January and February came and went without a Rocketspark Design Award. No Silver, no Gold. We'd rather talk about why than leave you wondering.
"Most years we see more awards in Rocketspark's seasonally larger months. January and February are often lower as many of our designers slow down their businesses while their children are off school for the holidays. That said though, to win an award in a quieter month means you don't have to share the exposure with other award winners, so it's a good time to try and get an award." — Jeremy, Co-Founder
January and February have been our quietest months for five years running. Many of our best partners slow down their businesses over the summer holidays while their kids are off school. Stepping away from client work for six weeks is a real commitment when you're running your own studio. It means pausing your pipeline, your cashflow, and your business growth. The fact that so many of our partners have built businesses with the independence to make that choice is something we admire ♥️ But it does mean a smaller pool of sites entering judging.

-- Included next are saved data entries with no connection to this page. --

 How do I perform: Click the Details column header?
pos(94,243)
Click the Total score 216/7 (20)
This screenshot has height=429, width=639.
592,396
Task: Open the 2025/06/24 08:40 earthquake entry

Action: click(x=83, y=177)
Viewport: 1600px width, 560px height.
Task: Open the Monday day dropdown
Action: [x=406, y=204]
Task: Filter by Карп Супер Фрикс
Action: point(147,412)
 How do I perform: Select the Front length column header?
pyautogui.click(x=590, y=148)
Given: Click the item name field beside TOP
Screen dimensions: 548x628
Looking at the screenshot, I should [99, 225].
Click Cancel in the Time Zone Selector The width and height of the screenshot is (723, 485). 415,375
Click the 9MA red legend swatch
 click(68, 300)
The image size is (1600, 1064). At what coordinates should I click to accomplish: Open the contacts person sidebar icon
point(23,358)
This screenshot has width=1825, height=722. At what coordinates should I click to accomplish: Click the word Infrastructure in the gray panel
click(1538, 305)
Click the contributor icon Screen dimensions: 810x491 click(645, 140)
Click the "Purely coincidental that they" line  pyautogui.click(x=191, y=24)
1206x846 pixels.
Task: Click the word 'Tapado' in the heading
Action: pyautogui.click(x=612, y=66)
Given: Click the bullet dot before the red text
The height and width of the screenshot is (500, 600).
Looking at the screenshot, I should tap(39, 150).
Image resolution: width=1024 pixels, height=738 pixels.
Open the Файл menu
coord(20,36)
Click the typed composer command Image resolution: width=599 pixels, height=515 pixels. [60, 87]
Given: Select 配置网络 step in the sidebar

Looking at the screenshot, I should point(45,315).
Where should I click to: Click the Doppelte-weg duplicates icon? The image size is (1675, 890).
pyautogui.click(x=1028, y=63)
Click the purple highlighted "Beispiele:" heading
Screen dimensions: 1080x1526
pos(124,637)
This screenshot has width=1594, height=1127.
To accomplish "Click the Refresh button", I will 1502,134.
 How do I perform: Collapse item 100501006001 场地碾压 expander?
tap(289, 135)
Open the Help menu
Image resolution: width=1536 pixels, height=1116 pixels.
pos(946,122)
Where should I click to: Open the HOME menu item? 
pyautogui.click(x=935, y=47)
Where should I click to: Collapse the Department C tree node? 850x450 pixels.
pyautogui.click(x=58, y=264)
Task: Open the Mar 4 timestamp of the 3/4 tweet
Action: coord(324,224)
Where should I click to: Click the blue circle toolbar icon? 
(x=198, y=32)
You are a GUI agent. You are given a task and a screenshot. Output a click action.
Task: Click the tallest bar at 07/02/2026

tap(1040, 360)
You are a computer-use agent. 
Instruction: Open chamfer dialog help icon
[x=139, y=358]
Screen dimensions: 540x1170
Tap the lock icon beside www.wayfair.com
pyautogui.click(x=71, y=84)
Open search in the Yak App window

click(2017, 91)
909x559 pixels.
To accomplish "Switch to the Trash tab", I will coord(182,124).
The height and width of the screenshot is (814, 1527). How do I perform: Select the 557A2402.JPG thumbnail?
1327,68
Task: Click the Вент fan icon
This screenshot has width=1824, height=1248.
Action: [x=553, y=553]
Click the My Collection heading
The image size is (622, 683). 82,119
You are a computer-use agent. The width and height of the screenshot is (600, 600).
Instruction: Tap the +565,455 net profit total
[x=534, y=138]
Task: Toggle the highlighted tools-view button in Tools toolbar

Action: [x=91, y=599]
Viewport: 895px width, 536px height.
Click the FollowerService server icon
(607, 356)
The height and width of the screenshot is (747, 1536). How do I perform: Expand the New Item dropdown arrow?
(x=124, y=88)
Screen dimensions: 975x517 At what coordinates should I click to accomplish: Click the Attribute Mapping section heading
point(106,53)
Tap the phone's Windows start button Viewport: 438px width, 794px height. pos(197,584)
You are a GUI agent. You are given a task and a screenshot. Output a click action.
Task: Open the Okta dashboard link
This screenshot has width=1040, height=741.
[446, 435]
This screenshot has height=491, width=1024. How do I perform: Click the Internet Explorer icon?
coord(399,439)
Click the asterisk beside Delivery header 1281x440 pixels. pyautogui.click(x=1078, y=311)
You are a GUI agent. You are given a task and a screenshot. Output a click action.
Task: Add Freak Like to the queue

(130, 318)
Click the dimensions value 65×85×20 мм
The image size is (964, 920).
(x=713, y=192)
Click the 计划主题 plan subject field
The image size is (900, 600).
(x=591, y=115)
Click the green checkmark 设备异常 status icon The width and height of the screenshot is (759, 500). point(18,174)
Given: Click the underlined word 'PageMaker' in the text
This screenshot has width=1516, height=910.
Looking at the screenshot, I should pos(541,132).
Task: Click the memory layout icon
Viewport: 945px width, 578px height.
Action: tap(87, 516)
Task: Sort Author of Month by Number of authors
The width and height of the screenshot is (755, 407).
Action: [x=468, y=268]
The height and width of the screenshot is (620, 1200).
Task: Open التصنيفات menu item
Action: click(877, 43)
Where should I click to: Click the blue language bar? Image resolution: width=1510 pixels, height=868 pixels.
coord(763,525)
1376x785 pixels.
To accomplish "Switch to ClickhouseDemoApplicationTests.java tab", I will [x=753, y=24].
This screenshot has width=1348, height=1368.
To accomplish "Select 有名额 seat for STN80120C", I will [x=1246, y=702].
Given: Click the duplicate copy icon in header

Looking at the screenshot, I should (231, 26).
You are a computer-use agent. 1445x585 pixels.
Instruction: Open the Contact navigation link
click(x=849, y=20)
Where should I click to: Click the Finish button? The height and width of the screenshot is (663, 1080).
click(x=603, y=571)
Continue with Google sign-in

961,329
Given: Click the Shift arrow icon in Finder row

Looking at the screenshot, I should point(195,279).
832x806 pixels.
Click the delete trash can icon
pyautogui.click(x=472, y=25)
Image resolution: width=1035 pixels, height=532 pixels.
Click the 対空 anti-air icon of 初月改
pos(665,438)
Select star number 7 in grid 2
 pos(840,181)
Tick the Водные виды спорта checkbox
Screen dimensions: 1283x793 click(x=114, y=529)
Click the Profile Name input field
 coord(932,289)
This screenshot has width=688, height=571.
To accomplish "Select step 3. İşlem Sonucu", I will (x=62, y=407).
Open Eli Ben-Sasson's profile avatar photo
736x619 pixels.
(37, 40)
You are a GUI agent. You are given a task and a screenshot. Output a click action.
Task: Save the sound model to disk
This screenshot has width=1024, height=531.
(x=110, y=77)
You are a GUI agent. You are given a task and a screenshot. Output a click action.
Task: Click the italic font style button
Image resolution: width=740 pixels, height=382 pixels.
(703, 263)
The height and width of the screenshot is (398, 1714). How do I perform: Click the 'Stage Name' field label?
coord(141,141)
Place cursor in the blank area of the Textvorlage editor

With a smaller pool, it would be tempting to relax the scoring just so we'd have an award to celebrate in the newsletter. We've chosen not to do that. We actually used to run a "site of the month" award, and quality varied hugely between busy and quiet months. Moving to Gold and Silver with fixed scoring criteria was how we solved that. Gold is Gold. It's hard earned, and we don't want to water down what it means for the designers who've earned one.
"Starting out on my own, I've had to be my own cheerleader a lot of the time, so to have Rocketspark backing me up and recognising my work meant the world. This is what I do. Rocketspark websites are my thing, so winning an award for one of them feels like the highest praise I could get." — Leah, Ladeda, Multiple Gold Award Winner
That's why we protect the standard. So with a smaller pool and the same criteria, no site crossed the line this time. But they came close.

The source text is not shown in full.